システムのサイロ問題——連携で「動くデータ」に

Data·データ改革·約14分·全9ページ

エグゼクティブ・サマリー

  • 多くの企業で「システムは足りているのにデータが使えない」状態が常態化している。原因は導入不足ではなく、部門最適で増殖したシステム群が互いにつながっていない「サイロ化」にある。
  • サイロの発生源は技術的な問題である以前に、①アプリケーション層(API・仕様の不整合)、②データ層(定義・粒度・キーのズレ)、③組織層(データオーナーシップの不在)という三層の分断にある。この三層を切り分けずに「とりあえずツールでつなぐ」対処療法は、短期間で再びサイロに戻る。
  • 手作業の突合(リコンサイル)に費やす時間・二重入力・意思決定の遅延・機会損失といった「見えないコスト」は、中堅〜大企業で年間数千万円規模に達することが目安として珍しくない(業種・規模・システム数により大きく変動)。
  • 統合方式にはETL/ELT・iPaaS(統合基盤)・API連携・データファブリックといった選択肢があり、目的とデータの性質に応じた使い分けが必要である。
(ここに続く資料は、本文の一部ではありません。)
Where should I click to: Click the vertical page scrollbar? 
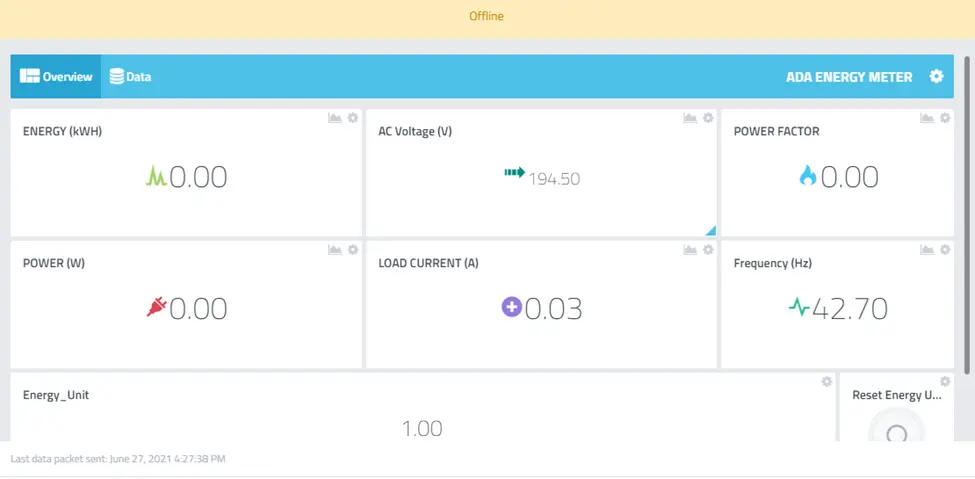(x=966, y=215)
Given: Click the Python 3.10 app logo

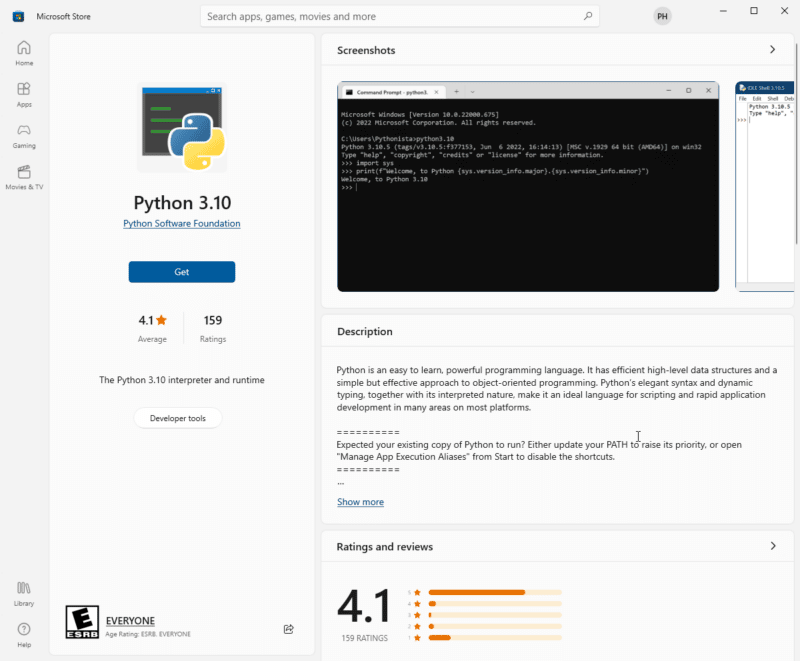Looking at the screenshot, I should click(182, 126).
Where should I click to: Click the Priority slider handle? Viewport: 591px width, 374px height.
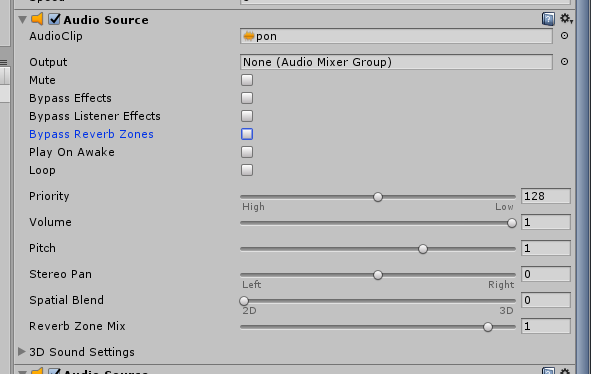[378, 197]
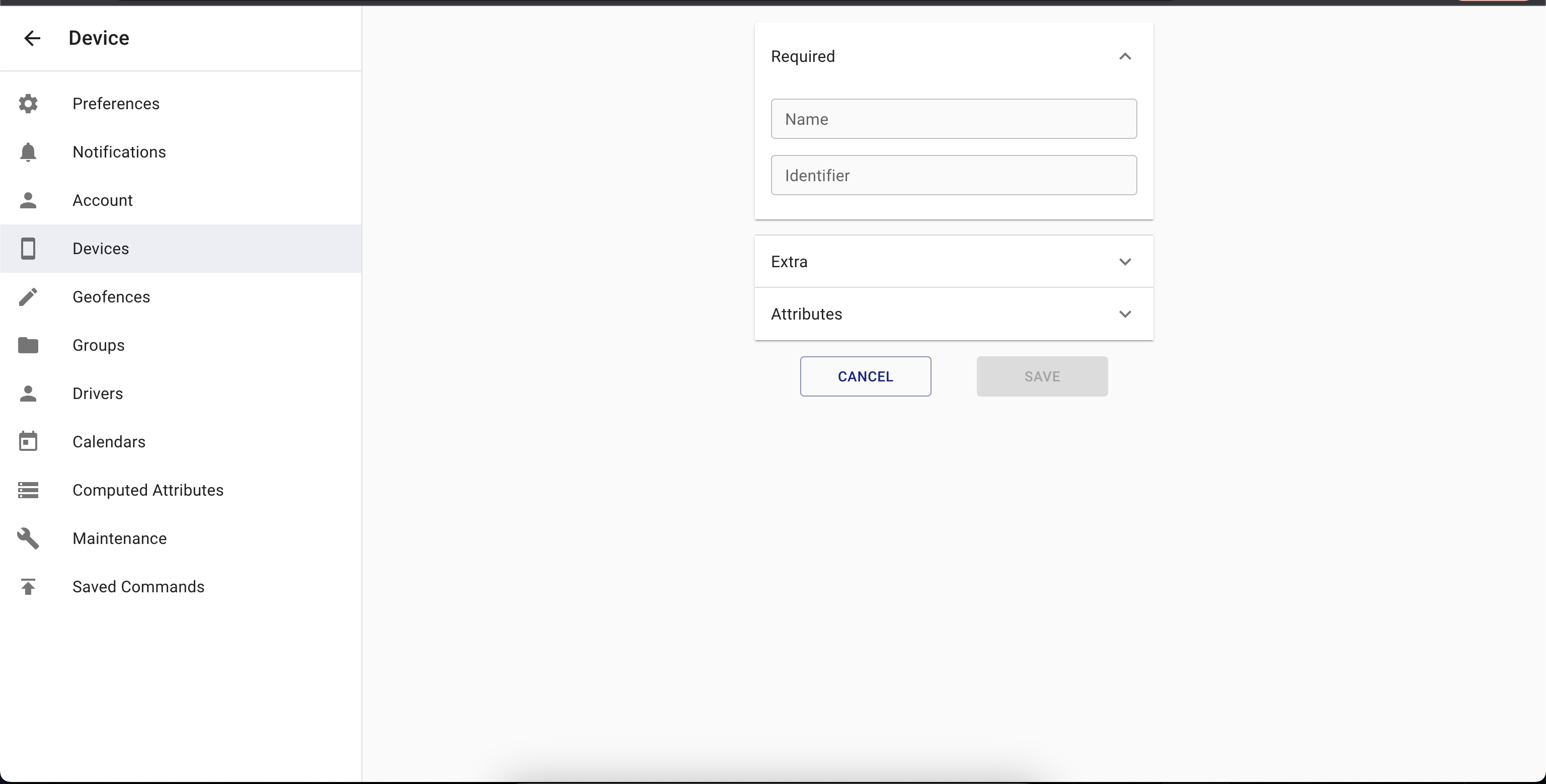
Task: Click the Preferences gear icon
Action: [28, 103]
「万能な一つのツール」を探す発想が失敗の典型パターンになる。
  • 統合は一度作って終わりではなく、ガバナンス・監視・変更管理を伴う「継続運用」が本体である。成熟度モデル(Lv1〜Lv4)とフェーズ別ロードマップに沿って、小さく始めて仕組みとして定着させることが成功の鍵となる。

背景・問題提起——なぜ「つながらないシステム」が経営課題になるのか

DX(デジタルトランスフォーメーション)が経営アジェンダに上がって以降、多くの企業がSFA(営業支援システム)、MA(マーケティングオートメーション)、ERP(基幹業務システム)、会計システム、勤怠・人事システム、BIツール、各部門独自のSaaSなど、目的別に最適化されたシステムを次々と導入してきた。個々のシステムはそれぞれの業務要件に対しては合理的な選択であり、導入判断そのものが誤っていたわけではない。
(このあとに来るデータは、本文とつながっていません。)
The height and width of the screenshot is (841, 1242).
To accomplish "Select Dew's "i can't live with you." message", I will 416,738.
問題は、その積み重ねの結果として生まれる「システム間の空白地帯」である。営業部門が使うSFAの顧客情報と、経理部門が管理する請求先情報が一致しない。マーケティング部門が把握しているリード数と、営業部門が追いかけている商談数の定義がずれている。人事システムの組織階層と、経費精算システムの承認ルートが食い違っている——こうした不整合は、システムそれぞれが「正しく」動作していても発生する。なぜなら、各システムは自部門の業務を最適化するために設計されており、他部門・他システムとの整合性は設計スコープの外にあるからである。

この状態を放置すると、経営に対して次のような症状が現れる。

第一に、同じ指標なのに部署ごとに数字が違うという状態が常態化する。経営会議で「売上の数字が資料によって違う」という指摘が出るたびに、原因調査と再集計に時間を取られ、意思決定のスピードが落ちる。第二に、手作業の突合・二重入力が構造的に発生する。Excelでシステム間のデータをコピー&ペーストして整合性を取る作業が「当たり前の仕事」として現場に定着し、誰もそれを異常だと感じなくなる。第三に、AI・分析施策が始まる前に頓挫する。生成AIや高度な分析基盤を導入しようとしても、学習・分析に使えるだけの品質と一貫性を持ったデータが存在しないため、PoC(概念実証)段階でつまずくケースが後を絶たない。

重要なのは、これらの症状に対して「新しいツールを導入すれば解決する」という発想では根本解決にならないという点である。システムが増えるほどサイロの表面積は広がる。連携させるべき接点の数はシステム数の増加に対して組み合わせ的に増えていくため、対症療法的な連携を積み重ねるほど、かえって全体の複雑性と保守コストが増大する。必要なのは個別の連携ではなく、「データがどう流れ、どこで誰が責任を持つか」を設計する統合アーキテクチャの視点である。